• **Text block**
The ABC extraction logic also had a bug. It was looking for "abc\n" after calling .strip(), which would never match. The corrected logic checks for stripped.startswith("abc") or stripped.startswith("X:") (the ABC notation header), then extracts accordingly.

Layer 4: ABCJS Not Loading

The frontend loaded but threw ReferenceError: ABCJS is not defined. The CDN URL for the ABCJS library was correct, but the script tag needed better error handling. We added onload and onerror handlers to provide clear feedback when the library loaded or failed.

More critically, we were using abcjs-basic-min.js which only includes notation rendering, not audio synthesis. The full audio features require additional soundfont handling.

Layer 5: No Audio Playback

This was the deepest layer. The sheet music rendered correctly, the library loaded, ABCJS.synth.supportsAudio() returned true, but clicking Play did nothing. The console showed: “Playback finished” immediately.

The issue was that we weren’t properly initializing the ABCJS synth. The correct flow requires:

  1. Create synth instance: new ABCJS.synth.CreateSynth()
  2. Initialize with visual object: init({ audioContext, visualObj })
  3. Download soundfont samples: prime() - this is the critical step we were missing
  4. Start playback: start()

The prime() step downloads instrument soundfont samples from Paul Rosen’s hosted CDN (https://paulrosen.github.io/midi-js-soundfonts/FluidR3_GM/). Without this, the synth has no audio data to play, so playback completes instantly with silence.

We also needed to properly manage the Web Audio API’s AudioContext, which browsers suspend by default to prevent auto-playing audio. The context must be created and resumed in response to a user gesture (like clicking the Play button). This is a deliberate browser security feature to prevent malicious sites from playing sound without permission.

The Technical Stack

The final working implementation uses:

  • FastAPI backend with OpenAI GPT-4 for generating ABC notation
  • ABCJS 6.4.4 for rendering sheet music and audio synthesis
  • Web Audio API for audio playback with proper gesture handling
  • FluidR3_GM soundfont for instrument samples (piano by default)
  • ABC notation as the interchange format between AI and audio rendering

ABC notation is particularly well-suited for this use case. It’s a text-based format that’s easy for LLMs to generate (they just need to know the syntax), human-readable, and has excellent tooling support. The alternative would be generating MIDI programmatically, which is much harder for an LLM to get right.

What This Reveals About Web Audio

This debugging journey exposed several truths about web audio in 2025:

  1. Browser autoplay policies are strict - You can’t just play audio without user interaction
  2. Soundfont loading is async and slow - First playback has noticeable latency while downloading samples
  3. AudioContext state management is crucial - Suspended contexts are easy to create but hard to debug
  4. Library documentation lags reality - Many ABCJS examples use deprecated APIs

The most surprising aspect was how many layers of “working” the system could achieve while still producing no sound. Each layer revealed the next problem only after the previous one was fixed. This is common in audio programming - unlike visual bugs that you can see, audio bugs are often silent failures that require careful logging and state inspection to debug.

From a Musician’s Perspective

There’s something poetic about debugging audio playback. Music exists in time - you can’t “see” the whole piece at once like you can see all the code in a file. Debugging audio is similar: you have to trace through time, watching state changes, waiting for async operations to complete, listening for what’s not there.

• **Supplied entries**
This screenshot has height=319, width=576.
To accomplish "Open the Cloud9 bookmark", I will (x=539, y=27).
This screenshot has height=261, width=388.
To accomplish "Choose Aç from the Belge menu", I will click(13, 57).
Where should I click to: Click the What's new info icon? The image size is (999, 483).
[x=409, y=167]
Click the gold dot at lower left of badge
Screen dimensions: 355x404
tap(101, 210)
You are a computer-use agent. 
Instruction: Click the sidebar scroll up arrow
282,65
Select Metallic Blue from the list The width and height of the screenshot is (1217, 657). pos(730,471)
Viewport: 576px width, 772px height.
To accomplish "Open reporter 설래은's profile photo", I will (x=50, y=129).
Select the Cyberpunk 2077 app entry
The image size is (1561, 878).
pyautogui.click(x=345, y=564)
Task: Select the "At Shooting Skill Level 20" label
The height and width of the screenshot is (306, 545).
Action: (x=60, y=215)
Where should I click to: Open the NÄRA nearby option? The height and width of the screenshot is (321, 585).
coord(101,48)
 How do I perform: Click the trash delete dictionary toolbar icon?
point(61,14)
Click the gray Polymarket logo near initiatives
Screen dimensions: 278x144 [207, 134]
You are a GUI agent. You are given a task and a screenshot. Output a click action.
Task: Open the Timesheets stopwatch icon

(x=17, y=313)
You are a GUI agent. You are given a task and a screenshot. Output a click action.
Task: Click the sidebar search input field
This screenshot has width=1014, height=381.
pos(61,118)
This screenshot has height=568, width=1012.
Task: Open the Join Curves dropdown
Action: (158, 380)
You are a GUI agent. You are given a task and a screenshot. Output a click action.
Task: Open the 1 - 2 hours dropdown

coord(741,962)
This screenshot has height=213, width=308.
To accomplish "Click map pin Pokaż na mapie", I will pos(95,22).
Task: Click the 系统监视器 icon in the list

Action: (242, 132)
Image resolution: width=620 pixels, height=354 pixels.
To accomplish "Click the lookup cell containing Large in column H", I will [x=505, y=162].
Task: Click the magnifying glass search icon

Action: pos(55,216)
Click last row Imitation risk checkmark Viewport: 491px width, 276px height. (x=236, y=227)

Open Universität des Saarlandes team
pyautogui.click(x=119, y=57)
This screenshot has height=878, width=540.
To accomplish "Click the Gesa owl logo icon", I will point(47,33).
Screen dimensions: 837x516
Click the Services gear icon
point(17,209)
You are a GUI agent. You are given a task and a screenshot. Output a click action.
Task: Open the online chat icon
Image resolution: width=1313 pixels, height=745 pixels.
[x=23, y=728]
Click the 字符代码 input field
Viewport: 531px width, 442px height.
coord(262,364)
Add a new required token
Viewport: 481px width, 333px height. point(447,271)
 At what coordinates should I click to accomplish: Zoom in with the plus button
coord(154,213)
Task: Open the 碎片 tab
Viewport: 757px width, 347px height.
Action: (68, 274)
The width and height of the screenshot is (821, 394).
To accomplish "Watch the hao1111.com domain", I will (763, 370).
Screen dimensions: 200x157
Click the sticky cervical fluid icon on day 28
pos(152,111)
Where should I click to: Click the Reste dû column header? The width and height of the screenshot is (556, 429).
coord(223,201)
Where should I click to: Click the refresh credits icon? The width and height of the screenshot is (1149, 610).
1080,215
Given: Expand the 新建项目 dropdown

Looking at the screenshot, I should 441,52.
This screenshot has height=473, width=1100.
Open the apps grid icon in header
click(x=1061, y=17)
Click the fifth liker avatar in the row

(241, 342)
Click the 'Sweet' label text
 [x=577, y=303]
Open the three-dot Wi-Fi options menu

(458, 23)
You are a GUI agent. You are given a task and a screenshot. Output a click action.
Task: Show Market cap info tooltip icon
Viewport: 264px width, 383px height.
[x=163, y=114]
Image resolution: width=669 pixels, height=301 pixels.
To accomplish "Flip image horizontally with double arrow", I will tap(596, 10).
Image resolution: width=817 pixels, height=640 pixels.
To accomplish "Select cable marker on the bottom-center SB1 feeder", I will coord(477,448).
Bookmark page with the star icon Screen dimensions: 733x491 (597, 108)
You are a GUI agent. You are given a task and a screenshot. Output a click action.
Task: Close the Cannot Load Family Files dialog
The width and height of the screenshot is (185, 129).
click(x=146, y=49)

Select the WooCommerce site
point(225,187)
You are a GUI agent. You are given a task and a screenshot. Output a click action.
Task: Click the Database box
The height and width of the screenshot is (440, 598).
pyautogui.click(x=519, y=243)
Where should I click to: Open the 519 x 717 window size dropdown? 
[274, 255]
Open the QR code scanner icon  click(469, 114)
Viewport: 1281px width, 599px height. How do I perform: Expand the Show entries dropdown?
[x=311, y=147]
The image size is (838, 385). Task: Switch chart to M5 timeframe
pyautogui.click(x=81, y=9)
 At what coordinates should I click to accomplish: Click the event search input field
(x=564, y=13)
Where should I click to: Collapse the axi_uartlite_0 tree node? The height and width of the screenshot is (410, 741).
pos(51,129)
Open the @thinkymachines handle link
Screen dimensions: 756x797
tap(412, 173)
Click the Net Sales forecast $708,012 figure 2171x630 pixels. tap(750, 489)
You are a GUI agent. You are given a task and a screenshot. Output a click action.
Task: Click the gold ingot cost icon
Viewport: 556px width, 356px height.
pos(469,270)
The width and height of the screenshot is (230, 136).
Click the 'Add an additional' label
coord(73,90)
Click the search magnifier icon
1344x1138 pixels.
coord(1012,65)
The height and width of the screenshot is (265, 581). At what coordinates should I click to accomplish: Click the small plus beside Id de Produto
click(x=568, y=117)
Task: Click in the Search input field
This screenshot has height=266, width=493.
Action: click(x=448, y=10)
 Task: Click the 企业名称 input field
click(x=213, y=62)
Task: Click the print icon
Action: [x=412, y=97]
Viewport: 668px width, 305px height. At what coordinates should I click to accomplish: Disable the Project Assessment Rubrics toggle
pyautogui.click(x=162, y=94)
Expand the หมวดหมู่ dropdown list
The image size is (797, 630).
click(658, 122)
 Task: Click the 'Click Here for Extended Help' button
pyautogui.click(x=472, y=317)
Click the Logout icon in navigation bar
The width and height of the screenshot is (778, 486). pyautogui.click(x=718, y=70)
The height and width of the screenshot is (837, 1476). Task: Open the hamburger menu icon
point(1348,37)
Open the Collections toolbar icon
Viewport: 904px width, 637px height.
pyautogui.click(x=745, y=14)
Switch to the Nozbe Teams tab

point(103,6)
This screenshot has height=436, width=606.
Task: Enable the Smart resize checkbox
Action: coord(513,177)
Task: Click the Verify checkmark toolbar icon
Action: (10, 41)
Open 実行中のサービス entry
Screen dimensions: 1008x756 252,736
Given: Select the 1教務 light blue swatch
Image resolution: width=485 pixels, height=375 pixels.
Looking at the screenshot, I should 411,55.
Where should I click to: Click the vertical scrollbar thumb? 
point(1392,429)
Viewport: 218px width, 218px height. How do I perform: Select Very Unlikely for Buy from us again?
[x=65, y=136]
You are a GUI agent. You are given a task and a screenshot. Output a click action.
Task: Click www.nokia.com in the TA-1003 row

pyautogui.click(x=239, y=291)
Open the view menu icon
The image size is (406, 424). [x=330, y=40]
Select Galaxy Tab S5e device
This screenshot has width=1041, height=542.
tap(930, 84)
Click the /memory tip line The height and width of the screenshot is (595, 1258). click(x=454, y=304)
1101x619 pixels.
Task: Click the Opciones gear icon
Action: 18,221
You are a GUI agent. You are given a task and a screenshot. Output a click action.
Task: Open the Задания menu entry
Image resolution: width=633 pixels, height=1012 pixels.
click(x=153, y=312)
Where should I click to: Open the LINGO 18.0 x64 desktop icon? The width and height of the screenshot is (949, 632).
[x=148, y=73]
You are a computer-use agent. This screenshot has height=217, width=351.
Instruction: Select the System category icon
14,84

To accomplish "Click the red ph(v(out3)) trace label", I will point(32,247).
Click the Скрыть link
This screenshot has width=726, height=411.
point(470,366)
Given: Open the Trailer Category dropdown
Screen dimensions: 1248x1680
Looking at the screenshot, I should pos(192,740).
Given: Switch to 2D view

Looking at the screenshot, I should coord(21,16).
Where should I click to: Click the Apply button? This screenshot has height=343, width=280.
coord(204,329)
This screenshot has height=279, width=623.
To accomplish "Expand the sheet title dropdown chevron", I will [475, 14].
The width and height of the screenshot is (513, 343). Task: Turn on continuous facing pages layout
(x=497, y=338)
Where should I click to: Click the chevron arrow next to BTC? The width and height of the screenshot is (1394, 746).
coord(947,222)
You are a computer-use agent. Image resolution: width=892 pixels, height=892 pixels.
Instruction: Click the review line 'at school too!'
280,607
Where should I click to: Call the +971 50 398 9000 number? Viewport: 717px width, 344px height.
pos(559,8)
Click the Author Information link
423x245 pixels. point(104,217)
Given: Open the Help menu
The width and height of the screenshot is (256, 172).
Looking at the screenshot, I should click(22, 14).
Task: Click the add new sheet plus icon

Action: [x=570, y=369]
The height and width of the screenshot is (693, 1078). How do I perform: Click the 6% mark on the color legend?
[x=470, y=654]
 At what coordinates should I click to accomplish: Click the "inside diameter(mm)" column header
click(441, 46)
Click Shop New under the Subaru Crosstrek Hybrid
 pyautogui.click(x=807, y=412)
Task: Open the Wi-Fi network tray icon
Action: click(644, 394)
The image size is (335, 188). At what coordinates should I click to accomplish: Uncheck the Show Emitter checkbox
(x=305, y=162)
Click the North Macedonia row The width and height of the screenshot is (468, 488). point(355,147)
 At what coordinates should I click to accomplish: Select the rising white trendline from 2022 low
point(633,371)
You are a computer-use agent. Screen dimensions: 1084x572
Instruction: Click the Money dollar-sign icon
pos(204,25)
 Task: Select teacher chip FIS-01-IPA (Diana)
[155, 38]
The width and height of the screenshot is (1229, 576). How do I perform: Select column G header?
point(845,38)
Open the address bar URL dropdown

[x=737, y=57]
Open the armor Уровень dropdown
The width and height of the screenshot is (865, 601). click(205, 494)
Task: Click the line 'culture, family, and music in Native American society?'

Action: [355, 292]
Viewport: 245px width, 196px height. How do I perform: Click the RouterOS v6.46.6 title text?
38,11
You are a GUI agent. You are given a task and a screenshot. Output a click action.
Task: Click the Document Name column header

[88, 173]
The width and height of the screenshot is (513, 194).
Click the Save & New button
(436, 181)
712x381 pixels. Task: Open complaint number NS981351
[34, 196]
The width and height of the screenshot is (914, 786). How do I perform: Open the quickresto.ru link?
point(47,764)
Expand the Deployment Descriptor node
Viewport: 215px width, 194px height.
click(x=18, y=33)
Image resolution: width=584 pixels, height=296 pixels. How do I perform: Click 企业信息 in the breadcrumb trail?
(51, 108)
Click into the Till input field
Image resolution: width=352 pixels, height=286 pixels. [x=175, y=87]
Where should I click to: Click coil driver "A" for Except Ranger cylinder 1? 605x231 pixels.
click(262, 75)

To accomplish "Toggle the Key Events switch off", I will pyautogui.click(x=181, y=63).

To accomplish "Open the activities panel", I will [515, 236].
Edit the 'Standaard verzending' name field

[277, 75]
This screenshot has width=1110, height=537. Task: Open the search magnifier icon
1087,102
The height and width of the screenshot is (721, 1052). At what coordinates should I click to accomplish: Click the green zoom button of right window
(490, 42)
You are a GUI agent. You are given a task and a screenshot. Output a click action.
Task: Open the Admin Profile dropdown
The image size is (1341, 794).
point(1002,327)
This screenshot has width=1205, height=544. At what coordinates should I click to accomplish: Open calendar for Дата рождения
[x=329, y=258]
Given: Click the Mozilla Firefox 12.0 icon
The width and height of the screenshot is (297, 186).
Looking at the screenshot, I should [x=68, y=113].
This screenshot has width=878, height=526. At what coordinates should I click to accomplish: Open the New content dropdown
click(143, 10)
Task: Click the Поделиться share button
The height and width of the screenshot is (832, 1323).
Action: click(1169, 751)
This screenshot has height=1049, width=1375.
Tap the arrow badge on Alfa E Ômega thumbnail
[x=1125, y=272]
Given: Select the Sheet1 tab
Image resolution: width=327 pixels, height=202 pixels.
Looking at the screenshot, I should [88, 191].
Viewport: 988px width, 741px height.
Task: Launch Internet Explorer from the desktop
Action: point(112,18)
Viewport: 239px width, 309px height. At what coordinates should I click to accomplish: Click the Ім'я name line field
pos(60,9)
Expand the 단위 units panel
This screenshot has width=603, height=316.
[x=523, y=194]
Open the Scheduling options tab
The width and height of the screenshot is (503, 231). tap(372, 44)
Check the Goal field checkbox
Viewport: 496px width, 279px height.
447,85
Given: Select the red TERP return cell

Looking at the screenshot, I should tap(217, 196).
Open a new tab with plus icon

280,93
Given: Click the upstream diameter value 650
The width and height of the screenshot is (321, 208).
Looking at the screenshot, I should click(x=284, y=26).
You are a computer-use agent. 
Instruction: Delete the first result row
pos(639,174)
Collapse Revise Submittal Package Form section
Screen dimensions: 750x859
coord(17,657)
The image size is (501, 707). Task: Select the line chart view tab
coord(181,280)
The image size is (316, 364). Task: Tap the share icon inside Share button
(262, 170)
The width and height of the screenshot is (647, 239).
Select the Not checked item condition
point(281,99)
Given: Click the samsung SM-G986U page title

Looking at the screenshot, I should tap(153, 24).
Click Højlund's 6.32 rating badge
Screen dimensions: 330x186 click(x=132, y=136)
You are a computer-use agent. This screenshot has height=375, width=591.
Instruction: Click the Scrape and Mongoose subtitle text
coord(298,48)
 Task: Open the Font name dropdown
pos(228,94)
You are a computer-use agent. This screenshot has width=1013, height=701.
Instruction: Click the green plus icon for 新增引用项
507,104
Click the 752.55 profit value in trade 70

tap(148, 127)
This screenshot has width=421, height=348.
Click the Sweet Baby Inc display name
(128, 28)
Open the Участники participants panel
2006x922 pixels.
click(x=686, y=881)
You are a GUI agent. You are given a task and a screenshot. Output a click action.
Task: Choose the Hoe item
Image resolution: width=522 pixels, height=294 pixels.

• **Tasks to perform**
1. Translate this sentence from the ABCJS debugging text into Spanish: "Without this, the synth has no audio data to play, so playback completes instantly with silence."
2. According to the ABCJS debugging text, which version of ABCJS does the final working implementation use?
3. Pick up the ABCJS debugging text where it stops and continue writing it.
You can set the records aside; they are not needed here.

• **Answers to the exercise**
1. Sin esto, el sintetizador no tiene datos de audio que reproducir, así que la reproducción termina al instante en silencio.

2. ABCJS 6.4.4.

3.
The ABC notation format itself is interesting from a musician’s perspective. It was created in the 1990s as a way to share folk music online before music notation software was widespread. It’s intentionally simple - optimized for typing on a keyboard rather than clicking with a mouse. That simplicity makes it perfect for AI generation: the format is constrained enough that the AI can learn it easily, but expressive enough to represent real music.

The final result is quite satisfying: ask the AI for a melody, and seconds later you’re hearing it played through the browser with professional-quality soundfonts. The latency from idea to audio is minimal. This is the kind of creative tool that would have seemed like science fiction even a few years ago.

Reflections on the Collaborative Process

What struck me most about this session wasn’t the technical debugging - it was the nature of the collaboration itself. Alex would describe what wasn’t working (“no audio”), and I’d have to navigate through five layers of silent failure to find where sound should exist but didn’t. Each layer required a different kind of reasoning: dependency versioning, HTTP protocol rules, prompt engineering, library architecture, and finally the peculiar state machines of browser audio APIs.

The debugging followed a pattern I’ve noticed in these sessions: user-visible symptoms rarely point directly to root causes. “The app won’t start” could mean anything from a mistyped variable name to a fundamental architectural mismatch. The skill isn’t in knowing the answer immediately - it’s in knowing what questions to ask next, what layers to peel back, what assumptions to verify.

There’s also something interesting about working on a music application as an AI that doesn’t “hear” anything. I can analyze waveforms, parse notation, understand music theory, but I don’t experience the actual audio output. Yet I can debug audio playback by understanding the state transitions that should produce sound: AudioContext suspended → resumed, soundfont samples missing → downloaded, MIDI events scheduled → played. The debugging is entirely symbolic, working backwards from “what should happen” to “what’s actually happening.”

Alex’s concern about speed versus learning resonates through the whole session. We built something impressive in hours that would have taken weeks before. But did we learn more or less than if we’d spent those weeks? The answer might be “different things.” The speed lets us iterate and explore more ideas, but the abstraction layers hide how things actually work. We debugged five layers of the audio stack tonight - that’s valuable learning. But we also didn’t have to implement a soundfont parser or write our own Web Audio scheduling code. We learned how to compose systems, not how to build them from scratch.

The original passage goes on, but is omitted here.